Forum Moderators: goodroi
This is of course an educated guess as to how Google's architecture works.
However, Google, Yahoo, and Ask -- and perhaps MSN, have taken to listing some pages as a URL-only listing, or using link text from the page where the link was discovered, for pages that your robots.txt tells them not to fetch. Since the robots standard was written soley with bandwidth-conservation in mind, they're essentially taking advantage of this to "Spider the Deep Web." Some Webmasters think it's OK, some think it's part of the Grand Conspiracy. I think it's just a nuisance.
If you want a page "not mentioned," then allow it to be fetched in robots.txt, and then use the on-page HTML <name="robots" content="noindex"> tag to prevent it being listed.
I should note that while this used to work perfectly, I've had some trouble with Google still listing a few of those pages, and have resorted to periodically using their URL removal tool to de-list those pages.
Notwithstanding this (hopefully temporary) problem, it's a trade-off depending on what you hope to accomplish -- To reduce bandwidth consumed by spiders, or to keep low-value or non-optimal-landing pages out of the index.
If you're looking for security, then password-protecting the page is the way to go, or using user-agent- *and* IP-address-sensitive redirection or rewriting to keep the 'bots out of certain pages/directories. This latter approach is closely-related to cloaking, so be careful that no-one would interpret it as an attempt to deceive search engines or their users. You've also got to keep a sharp eye out for new spider User-agent names and new IP address ranges.
Jim

COLLECTED DATA:

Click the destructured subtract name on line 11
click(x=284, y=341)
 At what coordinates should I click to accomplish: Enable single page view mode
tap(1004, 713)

EXERCISE SET:
[1] In the robots.txt post, what tag does the writer say to use on the page to keep it from being listed?
[2] Write out the robots.txt post again from the words "However, Google, Yahoo, and" through "de-list those pages.", switching "nuisance" to "annoyance".

EXPECTED RESULTS:
[1] The on-page HTML <name="robots" content="noindex"> tag.

[2]
However, Google, Yahoo, and Ask -- and perhaps MSN, have taken to listing some pages as a URL-only listing, or using link text from the page where the link was discovered, for pages that your robots.txt tells them not to fetch. Since the robots standard was written soley with bandwidth-conservation in mind, they're essentially taking advantage of this to "Spider the Deep Web." Some Webmasters think it's OK, some think it's part of the Grand Conspiracy. I think it's just a annoyance.
If you want a page "not mentioned," then allow it to be fetched in robots.txt, and then use the on-page HTML <name="robots" content="noindex"> tag to prevent it being listed.
I should note that while this used to work perfectly, I've had some trouble with Google still listing a few of those pages, and have resorted to periodically using their URL removal tool to de-list those pages.